Malignant Middle Cerebral Artery (MCA) Syndrome
Patients presenting with large hemisphere stroke (TACS) should be carefully monitored during the first 48 hours, due to the risk of developing malignant MCA syndrome. Patients developing signs of neurological deterioration should have repeat CT brain and discussed with the neurosurgeons for potential decompressive hemicraniectomy as soon as possible – seek senior advice. Warning signs to look out for are:
- Younger patients (<60 years)
- Patients with no previous co-morbidities
- Headache
- Vomiting
- Reduced consciousness
- Confusion
- Abnormalities of eye movement
Referral to tertiary centre (QEUH) for neurological treatment or advice should be considered in the following circumstances:
- Patients with neurosurgical emergencies such as extradural or subdural haematomas
- Patients with intracerebral haematomas or secondary hydrocephalus who may require neurosurgical evacuation or drainage
- Partial craniotomy for intracerebral swelling following a major middle cerebral artery infarct (Malignant MCA syndrome)
- Posterior fossa haemorrhage with hydrocephalus
- Patients with suspected arterial dissection or cerebral vasculitis
- Suspected basilar artery occlusion within 12 hours of onset or with continuing progression over a longer time scale. These patients may present with progressive posterior circulation symptoms, episodic posterior circulation symptoms over several days to weeks or with acute occlusion with bilateral long tract signs and clonus that may mimic seizure activity
- Cerebral or cerebellar infarction where the patient may benefit from decompression craniotomy. Patients should be considered if:
- Generally fit and no previous co-morbidities
- Decreasing conscious level or worsening headache
- CT evidence of infarction with mass effect
- Unilateral pupillary dilatation in hemispheric infarcts
- Stroke has occurred 48 hours previously or less.

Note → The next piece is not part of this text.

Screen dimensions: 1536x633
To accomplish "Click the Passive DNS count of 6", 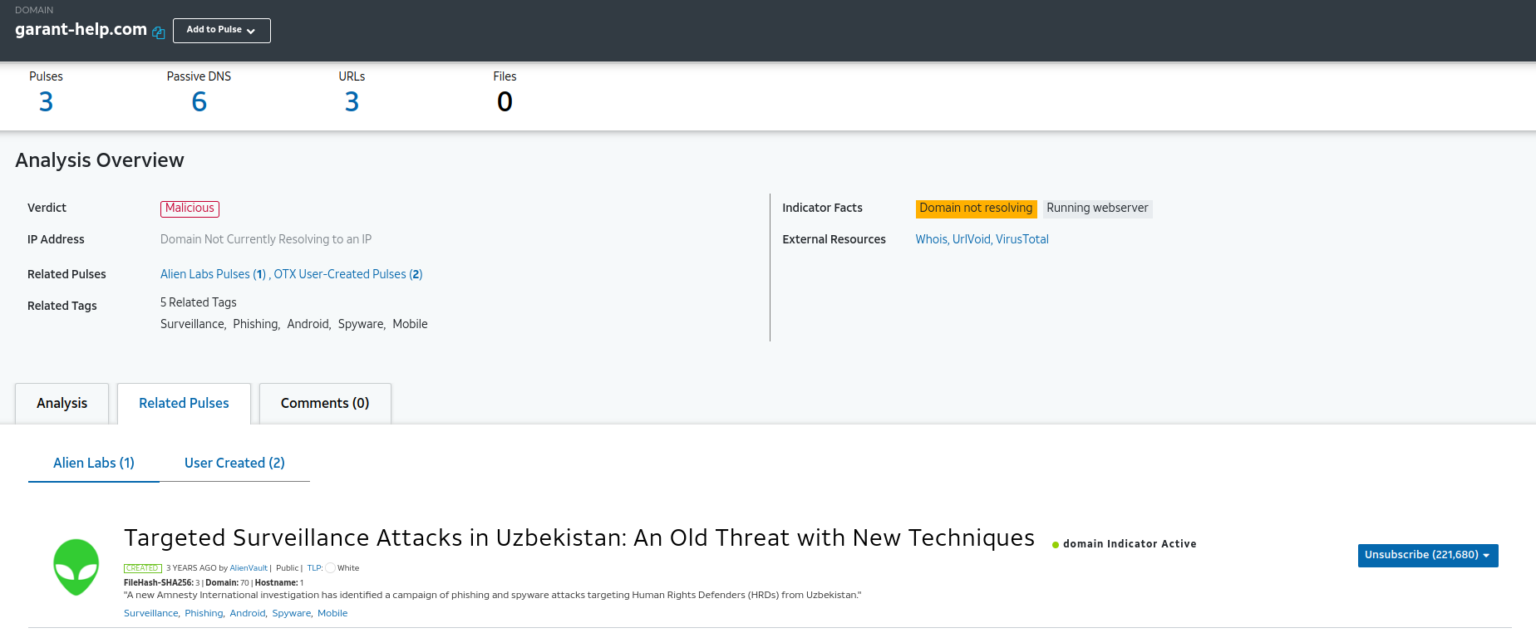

- Patients with unusually sited intracranial haemorrhage especially if these are lobar or superficial. Consideration should be given to cerebral venous thrombosis, amyloid angiopathy, aneurysmal bleeding, arteriovenous malformations, infective endocarditis and intracerebral tumours in these circumstances
- Subarachnoid haemorrhage – referral for intracranial vascular imaging and treatment of aneurysm.